From the Forest Itself
"From the forest itself comes the handle for the axe". This quote is originally from the Talmud and is also the opening line of the song "Chop em down" by Matisyahu, Jewish reggae singer. These words floated into my head as I hiked the Wildcat Gorge Trail in Tilden Park. The trees along this trail are spectacular, many of them lean toward the sun. They come in all shapes and sizes and on my most recent walk many of them have been uprooted from the storms.
The presence of wood was everywhere; trees, fences, fallen trees, some which had been cut into logs, some still in the same position in which they fell. I noticed some new fencing replacing the old ones. The wood looked like it had been freshly chopped the gate newly erected. I reflected for a moment on the irony of the fence possibly having been built from the wood of the trees along the trail, in order to protect those who had come to walk the trail and be in the presence of these very same trees. Additionally, the tool of destruction for these trees is also made of wood as stated in the Talmud.
It got me thinking of all the different possibilities that exist within a single resource. We each have inborn traits and personalities as well as learned ones. The different circumstances and experiences that we have lived through shape us. These can be used in a myriad of ways; they can stand tall and provide beauty, shade, even fruit or they can become a tool of destruction for ourselves or for others.

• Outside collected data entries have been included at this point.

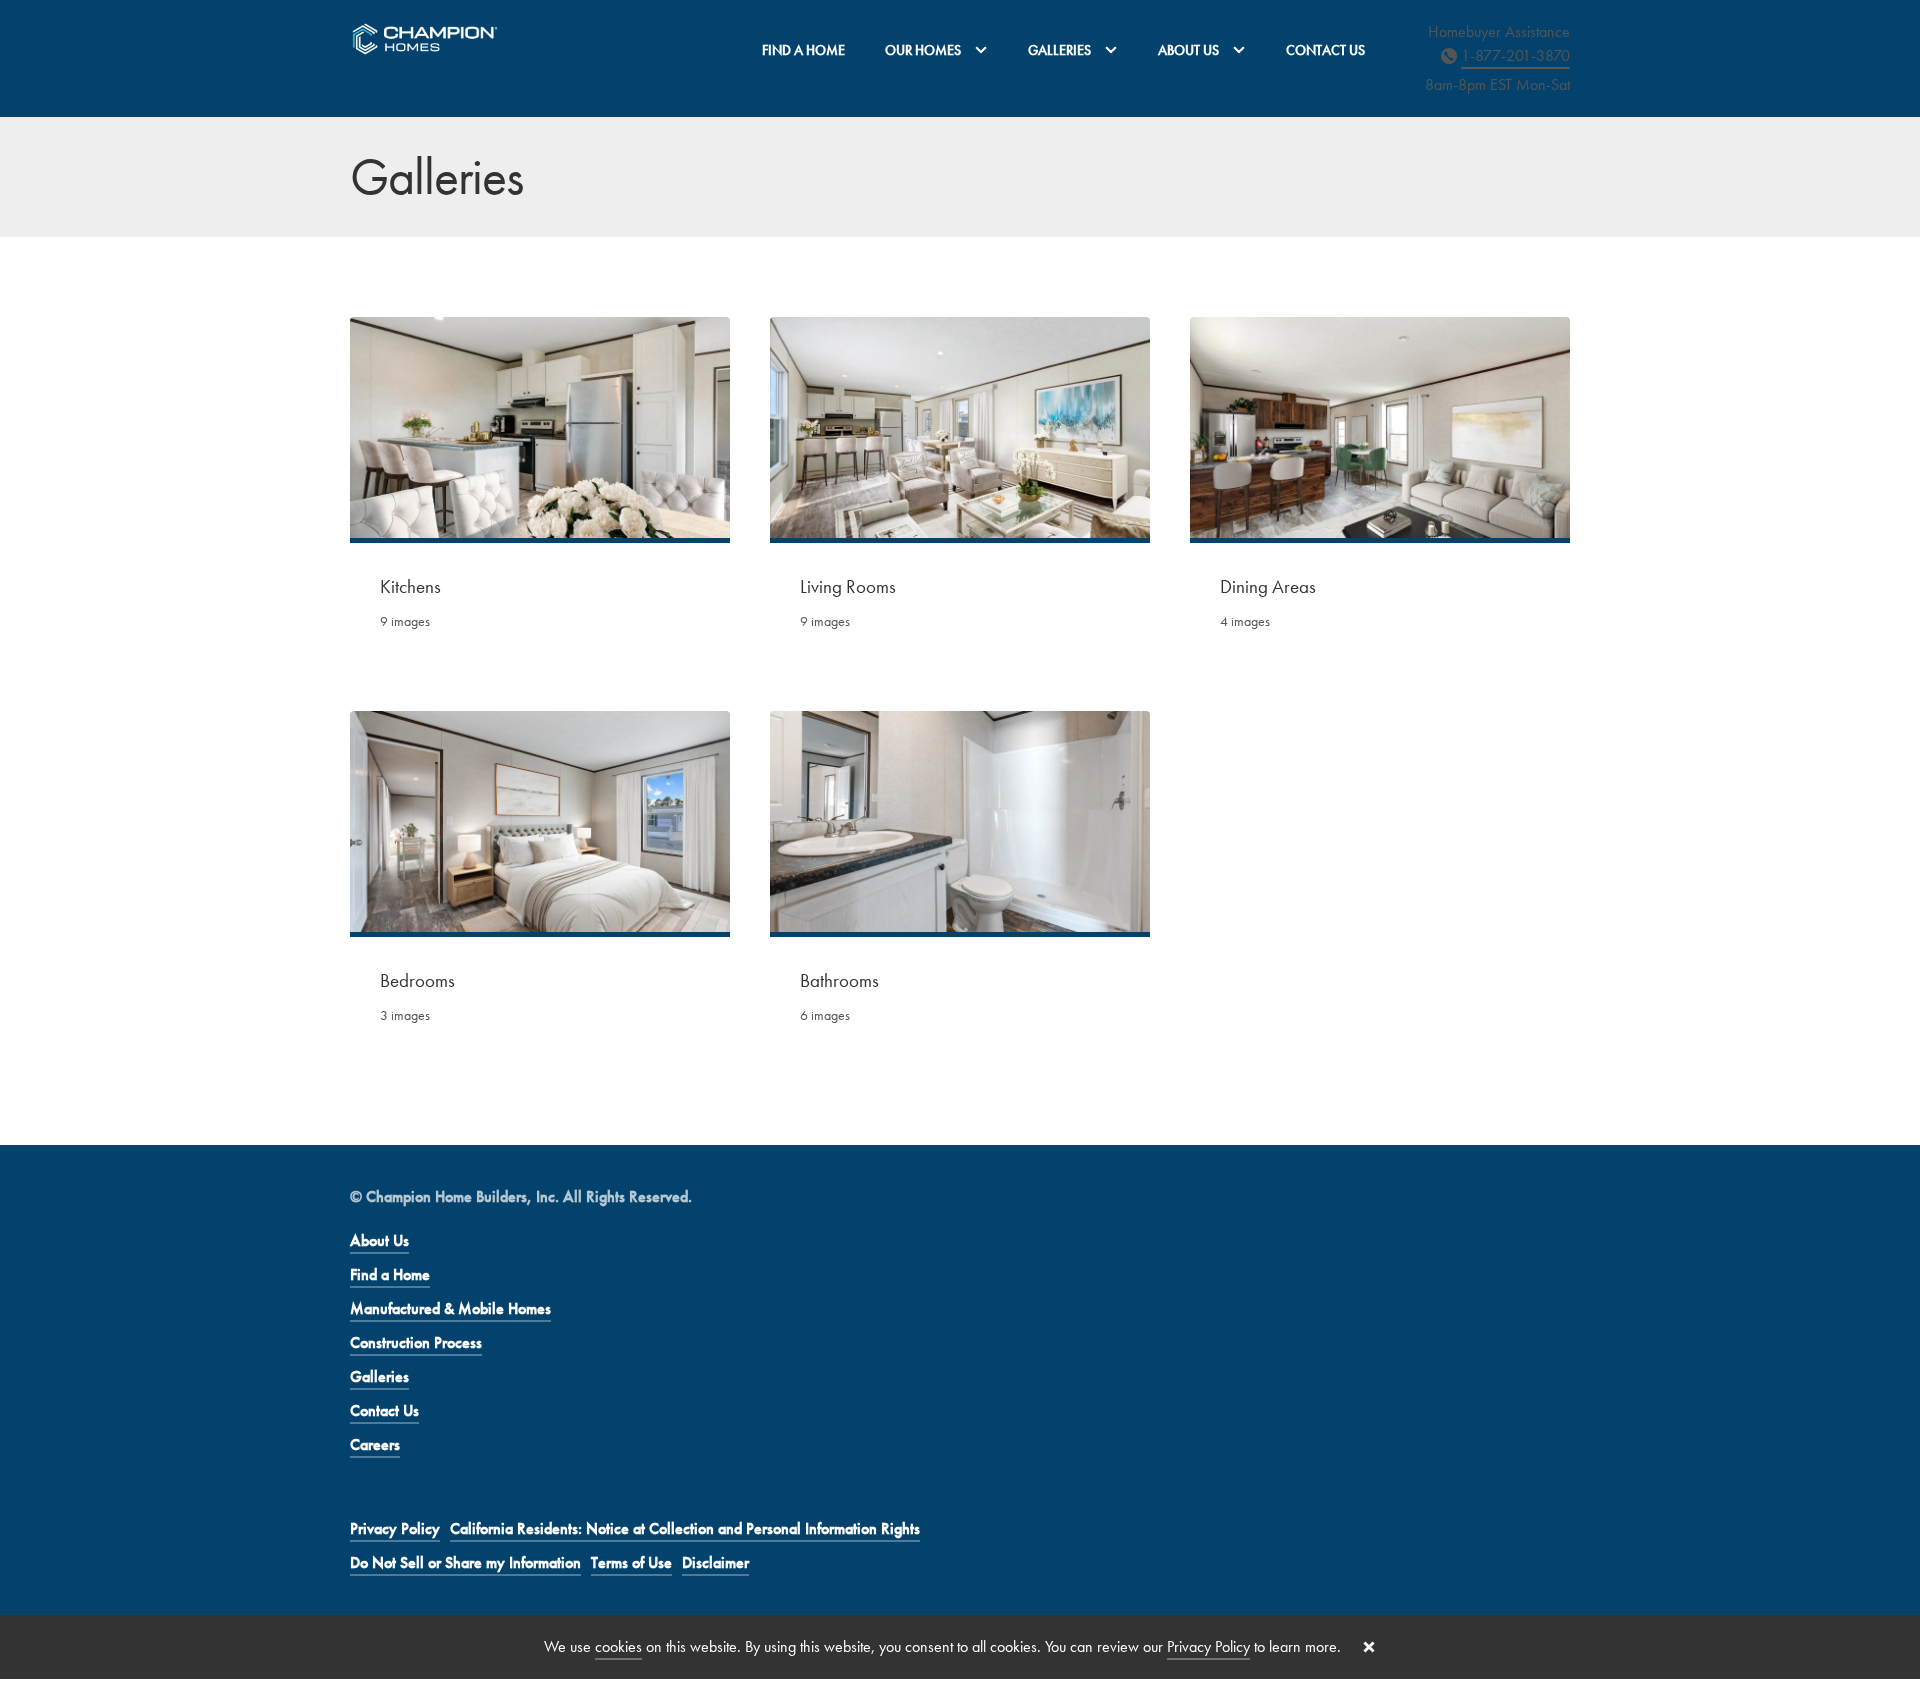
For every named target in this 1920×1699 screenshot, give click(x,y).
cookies (618, 1646)
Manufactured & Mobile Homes (450, 1308)
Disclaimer (715, 1562)
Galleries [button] (1061, 50)
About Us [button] (1190, 50)
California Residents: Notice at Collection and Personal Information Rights (685, 1528)
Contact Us (1325, 50)
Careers (375, 1444)
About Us (379, 1240)
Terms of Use (631, 1562)
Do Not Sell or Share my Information (465, 1562)
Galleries (379, 1376)
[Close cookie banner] (1369, 1647)
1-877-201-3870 (1515, 55)
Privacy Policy (395, 1528)
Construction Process (416, 1342)
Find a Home (803, 50)
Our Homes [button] (924, 50)
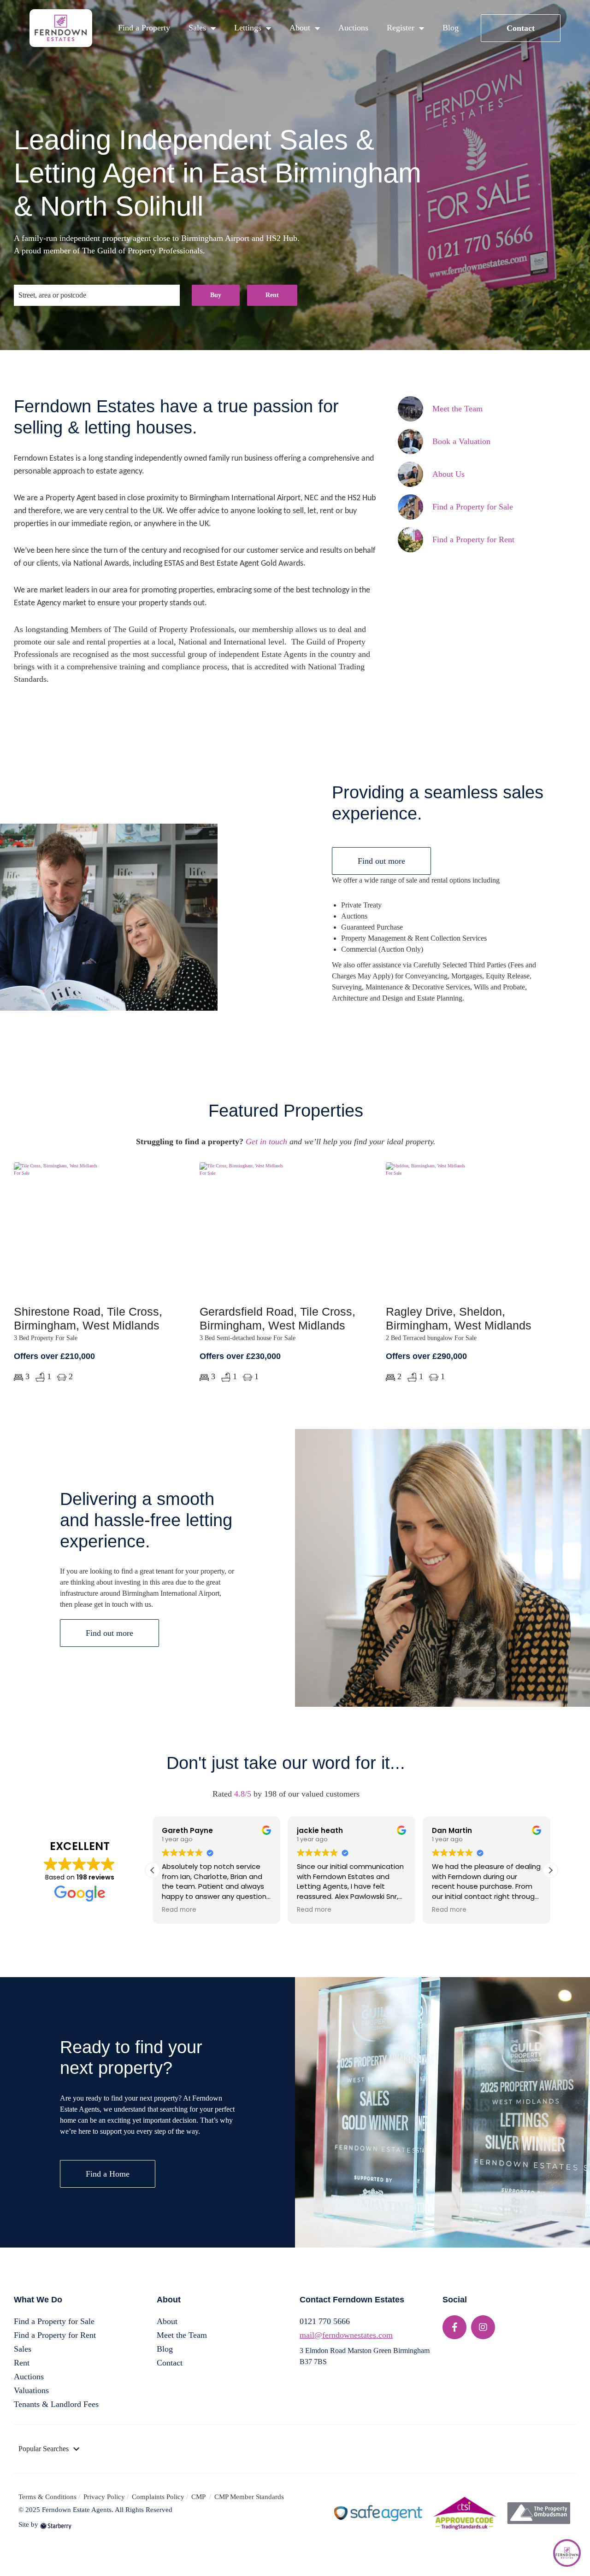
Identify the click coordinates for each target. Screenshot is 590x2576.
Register (400, 27)
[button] (550, 1870)
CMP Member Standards (249, 2496)
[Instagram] (483, 2327)
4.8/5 (242, 1793)
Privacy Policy (104, 2496)
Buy (215, 295)
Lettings (247, 27)
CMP (199, 2496)
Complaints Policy (158, 2496)
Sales (197, 27)
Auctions (353, 27)
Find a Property (144, 27)
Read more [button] (179, 1910)
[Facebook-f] (454, 2327)
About (299, 27)
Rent (272, 295)
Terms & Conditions (47, 2496)
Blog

They can also become the building blocks of something new, something that creates a path of where we would like our lives to lead.
We are now in a period called Sefirat Haomer, the counting of the Omer which is a daily count of the 49 days between Passover and Shavuot. This time is one of preparation for the receiving of the Torah which occurred on the holiday of Shavuot at Mount Sinai. For the duration of seven weeks we not only count the days but work on refining a different Mida-emotion to help us achieve spiritual maturity in order to receive the Torah. The seven Midot are: kindness, boundaries, harmony, endurance, humility, bonding and dignity. Every week focuses on one of the seven midot.
Just like the trees each one of these has the capacity to bring beauty or destruction into our lives and the lives of those around us. Even kindness must be harnessed and used properly. In this period of reflection, we have an opportunity to examine each of these qualities and how they're showing up inside of us and in our relationships with others. All of our experiences can be examined so that even the negative ones become building blocks for our future. We ask ourselves where some rectification may be needed in these areas and in this way we create a path for ourselves. This path leads us to a place where we can receive the Torah anew directly from Hashem and His Divine Will.